The third model is very similar to the ultimate wisdom of the Cree people. It cuts away some of the rights and responsibilities vertically, but maintains individual space and independence.
Regardless of the situation, the more silicon-based products are involved, the more output value they create will increase under the existing measurement system. This implies a new order of wealth distribution.
The ultimate impact is the reconstruction of production relations. It seems difficult for us to imagine a world where very few people are responsible for production and the vast majority of people are responsible for consumption. This seems to have disastrous consequences under the existing measurement model, so what kind of new form is positive?
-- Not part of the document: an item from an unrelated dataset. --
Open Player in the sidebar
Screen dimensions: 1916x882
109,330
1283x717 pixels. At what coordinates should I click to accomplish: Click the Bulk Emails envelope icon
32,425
It is worth mentioning that in the early days of the bit world, smart native applications are likely to follow the exponential growth curve of Internet applications. And the cost of implementation has been greatly reduced due to general intelligence itself, which is a rare opportunity for the general public.
summary
The big model itself doesn’t have any real business opportunities, but the intelligent native application is probably a blue ocean for a while, and it’s worth spending enough time thinking and judging. In addition, Agent is basically an intelligent native application, but the intelligent native application may not be the Agent that we always talk about now.